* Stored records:
---
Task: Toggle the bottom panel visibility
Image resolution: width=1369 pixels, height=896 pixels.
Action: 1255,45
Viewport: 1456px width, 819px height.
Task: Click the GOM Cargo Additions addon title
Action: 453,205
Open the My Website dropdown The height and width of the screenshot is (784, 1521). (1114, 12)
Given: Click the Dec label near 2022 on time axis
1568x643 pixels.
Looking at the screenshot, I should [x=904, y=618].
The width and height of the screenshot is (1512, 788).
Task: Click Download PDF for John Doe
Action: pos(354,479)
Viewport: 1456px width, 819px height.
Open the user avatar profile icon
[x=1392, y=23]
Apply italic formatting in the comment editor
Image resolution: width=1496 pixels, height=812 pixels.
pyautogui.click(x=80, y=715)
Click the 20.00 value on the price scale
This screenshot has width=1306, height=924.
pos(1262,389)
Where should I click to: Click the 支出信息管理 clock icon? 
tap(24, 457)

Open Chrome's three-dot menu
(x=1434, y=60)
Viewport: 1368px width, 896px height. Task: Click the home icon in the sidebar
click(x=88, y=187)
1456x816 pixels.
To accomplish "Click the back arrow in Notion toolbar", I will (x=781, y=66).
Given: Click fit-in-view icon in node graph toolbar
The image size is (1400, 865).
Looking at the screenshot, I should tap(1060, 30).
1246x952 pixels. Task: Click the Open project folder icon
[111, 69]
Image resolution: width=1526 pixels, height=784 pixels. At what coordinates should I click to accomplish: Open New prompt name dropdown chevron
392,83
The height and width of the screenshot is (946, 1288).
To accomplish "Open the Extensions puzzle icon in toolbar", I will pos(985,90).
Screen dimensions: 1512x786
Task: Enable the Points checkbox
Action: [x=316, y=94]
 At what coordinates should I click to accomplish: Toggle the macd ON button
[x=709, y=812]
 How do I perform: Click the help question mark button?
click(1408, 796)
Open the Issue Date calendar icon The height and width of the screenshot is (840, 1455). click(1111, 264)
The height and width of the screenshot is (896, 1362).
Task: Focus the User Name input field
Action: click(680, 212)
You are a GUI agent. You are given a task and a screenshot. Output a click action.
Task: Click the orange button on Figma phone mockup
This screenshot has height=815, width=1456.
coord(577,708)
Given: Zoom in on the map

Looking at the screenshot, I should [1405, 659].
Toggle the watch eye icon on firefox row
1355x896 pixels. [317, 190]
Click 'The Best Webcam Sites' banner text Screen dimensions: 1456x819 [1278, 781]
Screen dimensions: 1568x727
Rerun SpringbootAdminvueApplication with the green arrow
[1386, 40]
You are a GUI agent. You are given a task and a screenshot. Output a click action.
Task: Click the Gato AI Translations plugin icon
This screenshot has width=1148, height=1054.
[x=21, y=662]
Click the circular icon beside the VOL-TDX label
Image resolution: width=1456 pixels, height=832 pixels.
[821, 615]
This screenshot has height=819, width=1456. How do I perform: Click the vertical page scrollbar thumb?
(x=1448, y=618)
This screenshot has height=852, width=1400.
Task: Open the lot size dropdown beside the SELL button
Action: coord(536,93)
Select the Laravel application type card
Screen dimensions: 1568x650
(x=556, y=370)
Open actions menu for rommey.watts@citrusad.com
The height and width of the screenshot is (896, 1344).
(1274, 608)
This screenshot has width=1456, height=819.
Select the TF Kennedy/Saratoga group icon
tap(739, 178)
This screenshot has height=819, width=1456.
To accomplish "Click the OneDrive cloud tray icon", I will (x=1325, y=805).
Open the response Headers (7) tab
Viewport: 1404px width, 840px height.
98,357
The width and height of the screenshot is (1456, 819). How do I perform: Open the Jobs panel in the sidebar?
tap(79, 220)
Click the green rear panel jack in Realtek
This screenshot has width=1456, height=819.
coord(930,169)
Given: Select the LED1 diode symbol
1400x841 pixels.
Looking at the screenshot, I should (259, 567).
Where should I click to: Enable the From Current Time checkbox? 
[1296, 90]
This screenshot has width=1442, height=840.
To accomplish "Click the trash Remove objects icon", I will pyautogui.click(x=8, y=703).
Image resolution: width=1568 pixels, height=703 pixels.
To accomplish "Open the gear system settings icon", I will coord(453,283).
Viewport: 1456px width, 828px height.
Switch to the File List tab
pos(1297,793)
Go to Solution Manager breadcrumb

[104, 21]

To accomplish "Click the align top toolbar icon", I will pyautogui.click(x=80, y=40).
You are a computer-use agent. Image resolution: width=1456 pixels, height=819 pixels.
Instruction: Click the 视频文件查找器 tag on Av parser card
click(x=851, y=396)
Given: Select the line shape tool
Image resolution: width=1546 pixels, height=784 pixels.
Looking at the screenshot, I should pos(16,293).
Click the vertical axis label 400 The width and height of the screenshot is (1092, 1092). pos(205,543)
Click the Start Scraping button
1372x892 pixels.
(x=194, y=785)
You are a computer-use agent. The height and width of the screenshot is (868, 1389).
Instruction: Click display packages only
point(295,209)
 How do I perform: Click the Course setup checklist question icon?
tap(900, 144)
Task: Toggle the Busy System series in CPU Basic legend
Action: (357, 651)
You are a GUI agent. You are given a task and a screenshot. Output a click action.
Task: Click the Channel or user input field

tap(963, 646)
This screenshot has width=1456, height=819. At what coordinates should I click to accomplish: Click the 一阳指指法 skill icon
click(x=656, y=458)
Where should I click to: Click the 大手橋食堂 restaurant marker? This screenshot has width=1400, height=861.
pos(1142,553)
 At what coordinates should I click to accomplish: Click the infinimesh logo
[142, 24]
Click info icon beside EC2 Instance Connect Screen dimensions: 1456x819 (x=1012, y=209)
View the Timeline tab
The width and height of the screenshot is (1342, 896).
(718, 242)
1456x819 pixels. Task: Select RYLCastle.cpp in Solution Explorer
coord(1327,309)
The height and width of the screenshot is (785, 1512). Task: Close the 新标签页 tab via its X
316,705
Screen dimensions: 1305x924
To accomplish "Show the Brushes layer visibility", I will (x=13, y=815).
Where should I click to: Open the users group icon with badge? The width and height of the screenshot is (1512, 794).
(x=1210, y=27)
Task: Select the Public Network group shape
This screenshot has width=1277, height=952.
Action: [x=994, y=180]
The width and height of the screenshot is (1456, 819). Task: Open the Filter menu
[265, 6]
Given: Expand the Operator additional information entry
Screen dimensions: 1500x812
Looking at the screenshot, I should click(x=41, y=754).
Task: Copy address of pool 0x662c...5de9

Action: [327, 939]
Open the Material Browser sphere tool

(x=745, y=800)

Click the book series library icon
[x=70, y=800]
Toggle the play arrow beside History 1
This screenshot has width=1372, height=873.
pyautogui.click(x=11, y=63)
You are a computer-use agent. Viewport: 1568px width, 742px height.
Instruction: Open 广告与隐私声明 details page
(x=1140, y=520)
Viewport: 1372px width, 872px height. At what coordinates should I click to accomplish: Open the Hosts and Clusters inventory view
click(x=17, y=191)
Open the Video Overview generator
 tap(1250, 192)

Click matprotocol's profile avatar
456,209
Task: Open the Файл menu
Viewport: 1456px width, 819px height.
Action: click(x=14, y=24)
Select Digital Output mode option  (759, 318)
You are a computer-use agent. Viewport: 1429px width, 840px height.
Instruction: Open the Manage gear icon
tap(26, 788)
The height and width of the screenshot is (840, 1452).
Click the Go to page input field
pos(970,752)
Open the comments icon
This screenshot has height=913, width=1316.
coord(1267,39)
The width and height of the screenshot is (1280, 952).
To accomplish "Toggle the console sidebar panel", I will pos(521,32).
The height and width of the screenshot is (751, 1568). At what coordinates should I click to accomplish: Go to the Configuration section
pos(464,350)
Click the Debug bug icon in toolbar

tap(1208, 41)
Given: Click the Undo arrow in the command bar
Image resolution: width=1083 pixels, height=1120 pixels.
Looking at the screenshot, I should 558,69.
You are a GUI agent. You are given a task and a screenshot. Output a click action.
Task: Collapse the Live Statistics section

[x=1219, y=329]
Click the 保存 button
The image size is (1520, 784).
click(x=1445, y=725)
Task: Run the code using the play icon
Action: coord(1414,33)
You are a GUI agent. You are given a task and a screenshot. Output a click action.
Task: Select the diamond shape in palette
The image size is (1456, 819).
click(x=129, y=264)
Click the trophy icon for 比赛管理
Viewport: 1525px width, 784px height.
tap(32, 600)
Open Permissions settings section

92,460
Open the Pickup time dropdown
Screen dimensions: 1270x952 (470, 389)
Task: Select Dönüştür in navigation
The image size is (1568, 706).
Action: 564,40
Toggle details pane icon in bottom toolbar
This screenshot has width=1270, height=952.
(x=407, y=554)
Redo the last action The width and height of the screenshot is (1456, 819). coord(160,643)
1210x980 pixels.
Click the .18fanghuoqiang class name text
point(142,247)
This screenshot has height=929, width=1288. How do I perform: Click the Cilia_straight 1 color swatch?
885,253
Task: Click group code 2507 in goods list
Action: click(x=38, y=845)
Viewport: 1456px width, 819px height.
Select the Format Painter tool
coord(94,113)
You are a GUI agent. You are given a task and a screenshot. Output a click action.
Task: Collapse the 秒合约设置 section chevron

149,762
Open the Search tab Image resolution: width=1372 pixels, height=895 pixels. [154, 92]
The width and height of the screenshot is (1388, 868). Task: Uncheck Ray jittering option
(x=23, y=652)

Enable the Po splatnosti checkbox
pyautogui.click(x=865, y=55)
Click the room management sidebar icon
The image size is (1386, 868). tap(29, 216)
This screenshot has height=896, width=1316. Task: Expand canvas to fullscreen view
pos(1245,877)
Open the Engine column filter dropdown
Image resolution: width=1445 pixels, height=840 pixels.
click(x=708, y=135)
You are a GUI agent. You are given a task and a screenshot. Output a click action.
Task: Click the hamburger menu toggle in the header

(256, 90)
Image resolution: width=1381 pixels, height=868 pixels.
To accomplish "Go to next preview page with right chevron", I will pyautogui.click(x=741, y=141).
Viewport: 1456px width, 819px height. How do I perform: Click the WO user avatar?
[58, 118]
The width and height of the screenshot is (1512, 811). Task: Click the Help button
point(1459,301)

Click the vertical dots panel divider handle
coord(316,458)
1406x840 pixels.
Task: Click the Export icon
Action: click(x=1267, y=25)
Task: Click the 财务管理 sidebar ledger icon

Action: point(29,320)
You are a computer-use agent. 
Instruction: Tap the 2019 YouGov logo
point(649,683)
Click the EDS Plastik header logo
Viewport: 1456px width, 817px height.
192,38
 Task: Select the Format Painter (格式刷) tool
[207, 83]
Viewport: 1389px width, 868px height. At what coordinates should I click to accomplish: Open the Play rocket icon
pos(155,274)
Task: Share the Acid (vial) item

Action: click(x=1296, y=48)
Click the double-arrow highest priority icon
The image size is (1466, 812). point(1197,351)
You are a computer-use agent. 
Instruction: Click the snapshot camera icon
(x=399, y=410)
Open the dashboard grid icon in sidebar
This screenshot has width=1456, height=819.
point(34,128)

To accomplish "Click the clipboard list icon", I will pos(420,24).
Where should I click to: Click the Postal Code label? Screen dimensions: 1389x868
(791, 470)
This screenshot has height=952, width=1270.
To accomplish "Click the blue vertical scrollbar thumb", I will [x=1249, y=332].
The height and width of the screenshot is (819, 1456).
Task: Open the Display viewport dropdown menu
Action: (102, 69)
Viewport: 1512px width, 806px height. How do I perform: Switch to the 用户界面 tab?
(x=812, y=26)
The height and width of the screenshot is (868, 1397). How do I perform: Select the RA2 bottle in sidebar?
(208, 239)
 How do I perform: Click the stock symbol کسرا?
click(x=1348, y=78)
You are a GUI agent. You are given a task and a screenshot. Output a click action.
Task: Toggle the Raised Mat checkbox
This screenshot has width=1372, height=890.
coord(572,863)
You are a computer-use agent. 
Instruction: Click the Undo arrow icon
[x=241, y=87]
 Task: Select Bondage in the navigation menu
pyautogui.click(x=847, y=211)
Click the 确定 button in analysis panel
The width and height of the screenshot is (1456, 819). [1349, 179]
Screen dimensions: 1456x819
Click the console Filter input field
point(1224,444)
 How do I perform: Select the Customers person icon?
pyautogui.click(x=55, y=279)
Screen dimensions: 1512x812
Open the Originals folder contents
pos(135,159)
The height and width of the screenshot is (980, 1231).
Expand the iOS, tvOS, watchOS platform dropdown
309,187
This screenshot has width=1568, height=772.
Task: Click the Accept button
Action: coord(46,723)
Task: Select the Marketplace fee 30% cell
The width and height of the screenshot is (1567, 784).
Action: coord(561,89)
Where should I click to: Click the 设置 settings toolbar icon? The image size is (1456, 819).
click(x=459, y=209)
---
Exactly the lines from the one containing "Task: Select the Marketplace fee 30% cell" through the last line of the records are to be transcribed, both endpoints included.

* Response to the exercise:
Task: Select the Marketplace fee 30% cell
The width and height of the screenshot is (1567, 784).
Action: coord(561,89)
Where should I click to: Click the 设置 settings toolbar icon? The image size is (1456, 819).
click(x=459, y=209)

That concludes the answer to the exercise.